Es geht um nichts weniger als um Freiheit und Sicherheit; um den alten Streit also, wie viel Freiheit ein Staat zu opfern bereit ist für ein Mehr an Sicherheit. Law-and-Order-Politiker sind schnell bei der Hand, angeblich auf Nummer sicher zu gehen. Sie geben vor, alles tun zu wollen, um zu vermeiden, dass die Sicherheit gefährdet wird. Empört schwingen sie im Streit mit ihren Kritikern schließlich die Moralkeule, indem sie fragen: Sollen wir etwa irgendetwas unversucht lassen zu verhindern, dass es Tote gibt, wenn Terroristen Anschläge verüben?
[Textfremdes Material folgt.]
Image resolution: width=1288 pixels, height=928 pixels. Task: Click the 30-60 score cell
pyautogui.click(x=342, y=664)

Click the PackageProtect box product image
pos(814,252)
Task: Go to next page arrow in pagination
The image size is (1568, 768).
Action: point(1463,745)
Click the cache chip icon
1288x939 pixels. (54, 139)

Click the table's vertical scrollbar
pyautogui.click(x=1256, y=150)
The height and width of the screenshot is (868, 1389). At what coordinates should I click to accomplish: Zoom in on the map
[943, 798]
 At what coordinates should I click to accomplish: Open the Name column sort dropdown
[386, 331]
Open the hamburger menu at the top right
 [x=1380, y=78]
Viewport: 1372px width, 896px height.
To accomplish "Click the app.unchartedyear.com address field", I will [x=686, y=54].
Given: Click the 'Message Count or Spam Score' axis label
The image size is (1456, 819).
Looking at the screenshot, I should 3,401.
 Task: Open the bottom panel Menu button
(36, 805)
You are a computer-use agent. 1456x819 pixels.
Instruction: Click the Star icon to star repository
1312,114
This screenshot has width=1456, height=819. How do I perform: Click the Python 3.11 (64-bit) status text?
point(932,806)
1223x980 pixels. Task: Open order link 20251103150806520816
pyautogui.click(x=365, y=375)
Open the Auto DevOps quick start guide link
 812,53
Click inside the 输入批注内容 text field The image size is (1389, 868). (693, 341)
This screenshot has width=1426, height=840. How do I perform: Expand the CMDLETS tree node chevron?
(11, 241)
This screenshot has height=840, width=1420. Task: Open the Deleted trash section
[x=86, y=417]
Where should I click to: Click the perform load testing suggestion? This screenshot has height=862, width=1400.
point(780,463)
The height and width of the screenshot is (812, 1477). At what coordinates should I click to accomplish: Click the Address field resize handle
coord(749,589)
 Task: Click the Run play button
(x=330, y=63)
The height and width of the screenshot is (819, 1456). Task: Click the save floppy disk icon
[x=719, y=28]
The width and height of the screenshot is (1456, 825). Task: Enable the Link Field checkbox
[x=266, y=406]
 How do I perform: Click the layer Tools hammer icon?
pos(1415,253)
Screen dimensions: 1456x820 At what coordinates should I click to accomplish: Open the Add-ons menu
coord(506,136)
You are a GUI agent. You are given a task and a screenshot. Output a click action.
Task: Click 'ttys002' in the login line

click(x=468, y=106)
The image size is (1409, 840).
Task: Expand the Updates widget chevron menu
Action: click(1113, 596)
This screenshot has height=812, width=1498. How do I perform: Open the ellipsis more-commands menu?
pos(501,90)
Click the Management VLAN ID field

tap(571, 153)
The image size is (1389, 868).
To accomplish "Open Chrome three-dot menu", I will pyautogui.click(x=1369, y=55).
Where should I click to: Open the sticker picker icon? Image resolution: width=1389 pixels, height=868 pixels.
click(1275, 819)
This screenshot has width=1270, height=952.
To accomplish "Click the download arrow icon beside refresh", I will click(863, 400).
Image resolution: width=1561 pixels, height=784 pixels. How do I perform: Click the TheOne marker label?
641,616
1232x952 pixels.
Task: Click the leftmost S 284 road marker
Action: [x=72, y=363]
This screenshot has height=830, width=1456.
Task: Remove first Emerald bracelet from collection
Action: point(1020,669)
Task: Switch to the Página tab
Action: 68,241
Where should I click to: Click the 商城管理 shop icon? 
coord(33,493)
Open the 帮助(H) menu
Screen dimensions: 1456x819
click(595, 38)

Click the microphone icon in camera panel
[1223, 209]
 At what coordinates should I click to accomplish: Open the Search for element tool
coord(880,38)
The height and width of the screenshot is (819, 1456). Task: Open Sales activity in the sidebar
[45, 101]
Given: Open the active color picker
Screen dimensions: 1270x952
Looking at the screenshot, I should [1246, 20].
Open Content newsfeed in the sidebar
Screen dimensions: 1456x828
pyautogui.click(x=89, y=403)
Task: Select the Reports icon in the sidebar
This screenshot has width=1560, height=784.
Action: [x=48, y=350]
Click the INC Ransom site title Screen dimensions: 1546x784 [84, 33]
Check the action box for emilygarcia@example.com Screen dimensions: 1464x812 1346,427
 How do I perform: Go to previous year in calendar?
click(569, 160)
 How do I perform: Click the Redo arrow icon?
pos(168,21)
Die Antwort lautet: Ja. Denn im Umkehrschluss kann und darf nicht alles erlaubt sein, um eine ohnehin nie zu erreichende 100-prozentige Sicherheit herstellen zu wollen. Es ist schlicht unmöglich, auf jede technische Erneuerung oder für jede krude Idee, die sich selbstverständlich auch Terroristen zu nutze machen, ein spezielles Verhinderungsgesetz zu verabschieden. Und: Der Mensch hat unantastbare Grundrechte.
Die Karlsruher Richter müssen das Telekommunikationsgeheimnis schützen - und auch vor dem Europäischen Gerichtshof dafür kämpfen. Denn es darf nicht sein, dass der Staat auf Vorrat und ohne begründbaren Verdacht Auskunft darüber erhalten soll, wer wann wie oft mit wem telefoniert oder in E-Mail-Kontakt steht. Wer das anstrebt, behandelt seine Bürger wie Straftäter - und legt die Grundlage zum Überwachungsstaat.